How Software Estimates Fail Part 3: The Grand Estimate

Classic project planning work backwards, you pick a large goal that will propel the business forward and add the right mix of enough man power and/or time to hit your goals. Make millions. Retire.

If it were that simple, none of us would be dialing into 9am scrum meetings.There is a reason why when people start on version 2, they always lament if they had only known at the beginning of version 1 what they know now. One goal of realistic estimation should be to get you to version 2 as quickly as possible. Don’t waste a lot of time or resources estimating, planning, and attempting version one.

Business will howl that you are essentially making version 1 throw away. They are right for the point of view of getting to the first date possible, but they are wrong from the point of view of the first date for the first plausible product.

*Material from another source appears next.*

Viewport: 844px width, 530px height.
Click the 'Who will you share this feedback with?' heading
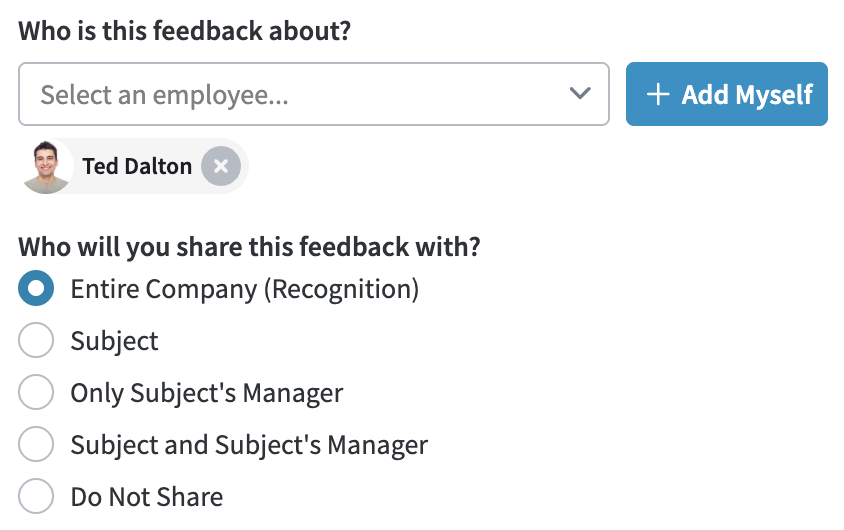[249, 247]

If we remember The Cone of Uncertainty, estimations at the beginning of a project inaccurate by a factor of 4. The bigger your project, the bigger your cone, the bigger the time you can be off. Scrum isn’t able to magically reduce the cone of uncertainty. It uses a series of smaller cones. If someone does the math, you will see that the estimates of 5 subsequent 1 year long projects have the same error rate of 1 single 5 year project.

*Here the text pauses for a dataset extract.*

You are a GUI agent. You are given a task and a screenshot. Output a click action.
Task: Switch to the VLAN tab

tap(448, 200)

Low High x # of Iterations Total Range
5 yr plan 2.5 yrs 2.5 yrs x1 2.5 – 10 yrs
1 yr plan 0.5 yrs 2 yrs x5 2.5 – 10 yrs

So what’s the different?

In the second case, you didn’t have to wait as long to get to version 2. Things you learned along the way can be applied more quickly. Changing market conditions can be taken into account. If you are off on a 1 year plan, you could end up being 1 year over schedule. In a five year plan, you could be 5 years late! Not many business can stomach that kind of risk.

Let’s look at a real world example. Around 2000, both Apple and Microsoft decided to re-invent their flagship operating systems.

MicroSoft started the project in 2000, planning for the first release in 2005. By 2007, they realized that they needed to launch something to the market, so they cut a version called “Vista,” which had dropped the much anticipated new file system and display technology. The big new feature was the security model. The planned version made it to market in 2009, 4 years late.

In terms of the Cone of Uncertainty, MicroSoft beat the odds, they had better than market estimations and hit a date that most organizations would never be able to replicate.

In the same timeframe, Apple launched OS X and six incremental versions. No single version was a revolution, which was reflected by their lower price points. But each version was a market success where MicroSoft has suffered from poor adoption. Many of the features that MicroSoft user had to wait for until 2007 or 2009, were in the market years before for Apple users. The “big” upgrades scared many MicroSoft users, particularly conservative IT departments. Apple OS updates were seen more like routine patches, just ones that cost some money.

Both companies had a similar problem and were up against similar estimations and project management risks. Apple decided to ship often and early while MicroSoft bet big. Sometimes the big bet pays off big, but it is the exception and not the rule.